It’s a far crawl to the top of the ad industry, and even today’s marketing heavyweights started out making barely enough to pay for rent. We asked agency executives to share the salaries they earned at the start of their careers and included what those numbers amount to today, accounting for inflation.
Lynn Power, CEO, JWT New York
First salary: $17,000 ($33,560 today)
“I got hired on the spot as a receptionist at Jack Levy Associates, an advertising agency in Chicago, and had no idea what to expect. It was crazy, but I loved it. I met everyone who walked through the door — employees and clients — so it was a fast way to get to know the business.”
Mike Sheldon, chairman & CEO, Deutsch North America
First salary: $12,500
Year: 1982 ($31,708 today)
“A month before I graduated from Michigan State, I landed a job at Y&R in California as an account coordinator on the Suzuki motorcycle account. I rented a house in Echo Park with three other guys in what looked like a mobile home. We shared ties and thought we were really clever for using lawn furniture inside, since it doubled for both indoor/outdoor lounging.”
Matt Williams, CEO, The Martin Agency
First salary: $21,000 ($41,456 today)
“I had two offers when I was 21 years old — one with a big New York agency as an account coordinator for $16,000 and one with a small agency in Philadelphia as an assistant account executive for $21,000. I went with the big payday. I remember telling my dad, ‘I’m making more money than I know what to do with!’ And he replied, ‘I’ll remind you of that comment in a few years and see how you’re feeling.’ He’s reminded me of it every year since then.”
Cathy Butler, CEO, The Barbarian Agency
First salary: $23,000 ($35,883 today)
“My career began as an assistant at a new startup at the time: Epicurious.com. I did all the things that an assistant does, plus contribute to the early days of their recipe finder, forums and online content. My love for creativity and technology was born.”
Bryan Wiener, executive chairman, 360i
First salary: $18,000 ($31,405 today)
“After graduating college in 1992, I took a summer internship at PSP Sports Marketing, a sports marketing and magazine company. I was paid $5.25/hour and was assigned to work on the Kool-Aid account, where my duties included donning an inflatable, unventilated Kool-Aid Man suit at sampling events during the dead of summer. After four months, I was hired as a marketing assistant with an annual salary of $18,000.”
Shane Ankeney, president of Havas Media Group, North America
First salary: $18,000 ($33,712 today)
“Back in 1990, I was coming off four years of working multiple full-time jobs to pay my way through college. For me, having just one job and getting paid $18,000 for it felt like a perpetual vacation. I loved it! I packed on weight and felt like a fat cat.”
Jamie Gutfreund, global CMO, Wunderman
First salary: $12,500 ($31,000 today)
“My job was as a PR assistant to a woman that had just returned from having a nervous breakdown and then proceeded to have another one three weeks into my job and left — leaving me in charge of the clients.”
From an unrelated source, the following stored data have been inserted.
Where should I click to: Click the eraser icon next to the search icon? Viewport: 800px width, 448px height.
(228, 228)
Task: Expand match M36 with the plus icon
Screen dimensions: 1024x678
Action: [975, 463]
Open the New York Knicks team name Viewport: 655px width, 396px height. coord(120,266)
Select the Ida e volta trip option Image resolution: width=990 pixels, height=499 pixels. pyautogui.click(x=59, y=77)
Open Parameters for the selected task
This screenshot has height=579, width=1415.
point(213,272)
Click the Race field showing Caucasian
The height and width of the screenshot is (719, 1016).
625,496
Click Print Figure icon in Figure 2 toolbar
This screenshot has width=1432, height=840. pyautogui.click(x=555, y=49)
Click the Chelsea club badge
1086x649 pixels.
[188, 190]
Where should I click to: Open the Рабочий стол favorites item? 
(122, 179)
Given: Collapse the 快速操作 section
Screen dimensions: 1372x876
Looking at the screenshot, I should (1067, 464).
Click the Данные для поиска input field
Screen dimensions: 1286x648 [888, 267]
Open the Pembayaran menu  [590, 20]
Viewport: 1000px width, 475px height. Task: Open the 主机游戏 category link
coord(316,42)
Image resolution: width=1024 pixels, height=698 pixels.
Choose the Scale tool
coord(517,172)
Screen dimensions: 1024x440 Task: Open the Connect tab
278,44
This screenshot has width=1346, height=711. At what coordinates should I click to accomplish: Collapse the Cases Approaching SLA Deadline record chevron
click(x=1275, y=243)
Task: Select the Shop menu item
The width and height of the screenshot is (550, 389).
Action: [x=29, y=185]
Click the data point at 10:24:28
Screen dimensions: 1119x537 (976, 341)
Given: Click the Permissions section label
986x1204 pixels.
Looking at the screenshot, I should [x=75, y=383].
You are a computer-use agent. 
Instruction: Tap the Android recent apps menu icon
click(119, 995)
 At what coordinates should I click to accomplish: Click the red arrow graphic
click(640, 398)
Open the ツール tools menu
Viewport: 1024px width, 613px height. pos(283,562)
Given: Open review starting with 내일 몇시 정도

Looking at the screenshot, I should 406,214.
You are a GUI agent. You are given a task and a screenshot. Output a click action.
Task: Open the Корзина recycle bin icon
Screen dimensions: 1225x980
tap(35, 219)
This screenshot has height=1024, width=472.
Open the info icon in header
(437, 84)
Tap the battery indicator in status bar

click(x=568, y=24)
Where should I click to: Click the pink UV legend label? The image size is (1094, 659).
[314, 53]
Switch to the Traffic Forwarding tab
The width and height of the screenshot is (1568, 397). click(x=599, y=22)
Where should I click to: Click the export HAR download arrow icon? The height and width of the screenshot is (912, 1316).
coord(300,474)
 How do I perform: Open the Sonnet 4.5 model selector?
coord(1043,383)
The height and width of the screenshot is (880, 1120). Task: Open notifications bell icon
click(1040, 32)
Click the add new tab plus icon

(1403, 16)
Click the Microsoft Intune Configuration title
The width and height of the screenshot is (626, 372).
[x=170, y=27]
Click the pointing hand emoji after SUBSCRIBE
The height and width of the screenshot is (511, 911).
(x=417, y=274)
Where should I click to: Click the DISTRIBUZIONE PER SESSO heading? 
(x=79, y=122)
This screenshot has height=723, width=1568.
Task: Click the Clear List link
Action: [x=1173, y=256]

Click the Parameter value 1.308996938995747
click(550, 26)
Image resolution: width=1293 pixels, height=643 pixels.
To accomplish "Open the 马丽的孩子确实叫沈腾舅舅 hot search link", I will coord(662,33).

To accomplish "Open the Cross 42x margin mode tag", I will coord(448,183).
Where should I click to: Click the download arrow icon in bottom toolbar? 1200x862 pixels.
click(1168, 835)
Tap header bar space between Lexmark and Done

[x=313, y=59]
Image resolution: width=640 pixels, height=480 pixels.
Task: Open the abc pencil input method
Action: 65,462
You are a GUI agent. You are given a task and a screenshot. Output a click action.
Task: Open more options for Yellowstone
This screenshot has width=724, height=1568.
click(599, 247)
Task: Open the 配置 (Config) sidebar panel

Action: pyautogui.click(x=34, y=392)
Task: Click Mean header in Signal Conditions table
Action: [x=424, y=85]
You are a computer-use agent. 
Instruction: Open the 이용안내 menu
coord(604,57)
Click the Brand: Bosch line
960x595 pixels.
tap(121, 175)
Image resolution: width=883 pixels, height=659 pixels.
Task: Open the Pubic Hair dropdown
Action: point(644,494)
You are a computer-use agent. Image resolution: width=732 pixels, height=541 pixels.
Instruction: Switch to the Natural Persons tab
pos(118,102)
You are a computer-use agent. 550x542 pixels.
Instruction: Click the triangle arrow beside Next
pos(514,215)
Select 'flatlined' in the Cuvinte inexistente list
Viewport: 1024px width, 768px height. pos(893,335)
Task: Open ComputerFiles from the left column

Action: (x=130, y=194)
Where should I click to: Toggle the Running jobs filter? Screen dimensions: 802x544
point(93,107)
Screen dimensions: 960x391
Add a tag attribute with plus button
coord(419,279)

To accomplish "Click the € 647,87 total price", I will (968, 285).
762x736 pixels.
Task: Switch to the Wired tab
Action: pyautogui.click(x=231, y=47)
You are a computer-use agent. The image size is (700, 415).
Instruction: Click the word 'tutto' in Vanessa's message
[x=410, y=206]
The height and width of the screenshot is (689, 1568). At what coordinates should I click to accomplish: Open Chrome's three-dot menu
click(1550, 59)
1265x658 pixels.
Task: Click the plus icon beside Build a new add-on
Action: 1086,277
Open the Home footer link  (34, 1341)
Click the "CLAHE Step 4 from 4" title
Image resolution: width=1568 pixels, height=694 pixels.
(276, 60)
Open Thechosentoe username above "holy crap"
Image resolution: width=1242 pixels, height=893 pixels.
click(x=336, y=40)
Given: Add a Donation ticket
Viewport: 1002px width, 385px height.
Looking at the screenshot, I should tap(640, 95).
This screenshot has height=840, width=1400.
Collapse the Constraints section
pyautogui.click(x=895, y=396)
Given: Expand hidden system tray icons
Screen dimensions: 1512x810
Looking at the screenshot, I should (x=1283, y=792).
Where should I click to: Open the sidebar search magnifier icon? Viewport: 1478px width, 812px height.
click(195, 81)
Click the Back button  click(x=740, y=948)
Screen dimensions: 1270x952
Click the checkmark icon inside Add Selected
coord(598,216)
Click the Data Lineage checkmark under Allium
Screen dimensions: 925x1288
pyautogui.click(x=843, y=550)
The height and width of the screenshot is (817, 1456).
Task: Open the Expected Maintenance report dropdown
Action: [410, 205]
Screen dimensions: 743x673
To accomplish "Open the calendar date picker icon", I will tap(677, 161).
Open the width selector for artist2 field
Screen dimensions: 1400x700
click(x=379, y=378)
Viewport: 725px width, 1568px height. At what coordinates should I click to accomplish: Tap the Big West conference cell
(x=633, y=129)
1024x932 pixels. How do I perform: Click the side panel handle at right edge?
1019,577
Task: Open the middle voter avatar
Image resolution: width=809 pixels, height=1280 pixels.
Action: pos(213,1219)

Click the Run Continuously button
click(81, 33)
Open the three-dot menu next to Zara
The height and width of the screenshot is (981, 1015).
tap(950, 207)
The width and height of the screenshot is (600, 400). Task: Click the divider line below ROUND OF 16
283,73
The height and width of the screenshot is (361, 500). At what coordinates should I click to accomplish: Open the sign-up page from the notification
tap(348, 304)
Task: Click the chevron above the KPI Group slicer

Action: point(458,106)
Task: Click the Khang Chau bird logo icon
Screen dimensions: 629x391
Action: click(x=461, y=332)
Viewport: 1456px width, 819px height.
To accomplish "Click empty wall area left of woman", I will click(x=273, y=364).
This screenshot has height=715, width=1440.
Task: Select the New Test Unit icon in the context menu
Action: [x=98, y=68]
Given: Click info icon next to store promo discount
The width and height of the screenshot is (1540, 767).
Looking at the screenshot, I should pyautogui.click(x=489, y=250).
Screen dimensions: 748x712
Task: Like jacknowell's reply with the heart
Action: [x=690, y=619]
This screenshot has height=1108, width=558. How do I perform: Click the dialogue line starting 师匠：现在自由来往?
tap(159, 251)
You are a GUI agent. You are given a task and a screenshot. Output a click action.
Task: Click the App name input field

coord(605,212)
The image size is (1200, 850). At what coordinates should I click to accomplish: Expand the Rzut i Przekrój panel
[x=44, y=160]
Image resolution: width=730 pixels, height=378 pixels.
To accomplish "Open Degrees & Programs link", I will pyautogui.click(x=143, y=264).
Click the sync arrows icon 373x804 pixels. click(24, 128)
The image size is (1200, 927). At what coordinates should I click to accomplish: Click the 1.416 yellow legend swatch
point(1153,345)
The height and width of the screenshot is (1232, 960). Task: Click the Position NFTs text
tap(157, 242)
Marianne Malina, president, GSD&M
First salary: $18,000 ($30,492 today)
“When I started my career at Cole & Weber in Portland, I made around $18,000. My first raise got me to $22,000, and I thought it was a jackpot!”
Michael Burns, CEO and founder, Burns Group
First salary: $7,500 ($25,288 today)
“My first job was as a assistant media planner at Benton & Bowles making $7,500 a year. Even then, in the late ’70s, this was below the subsistence wage in NYC. I managed by living with my parents in the Bronx until my promotion came six months later, to media planner, at the princely wage of $10,500.”
Carla Red Mote, managing partner at Red Tettemer O’Connell + Partners
First salary: $24,000 ($37,443 today)
“My first job in advertising was in San Francisco in 1996 at Seidel O’Neill Advertising, and I was making $24,000. I worked as a cocktail waitress from 9 p.m. to 2 a.m., three nights a week for my first four years in the business. When I finally got to $40,000 a year in 1999, I quit serving drinks after work.”
Steve Red, president and chief creative officer, RTOP
First salary: $12,000 ($28,271 today)
“Willing to do anything to get into the biz, I took a job in a marketing department of a leasing company. I kept a part-time job as an hospital orderly to live. I used that job to make a proper book and make my way into my first small agency.”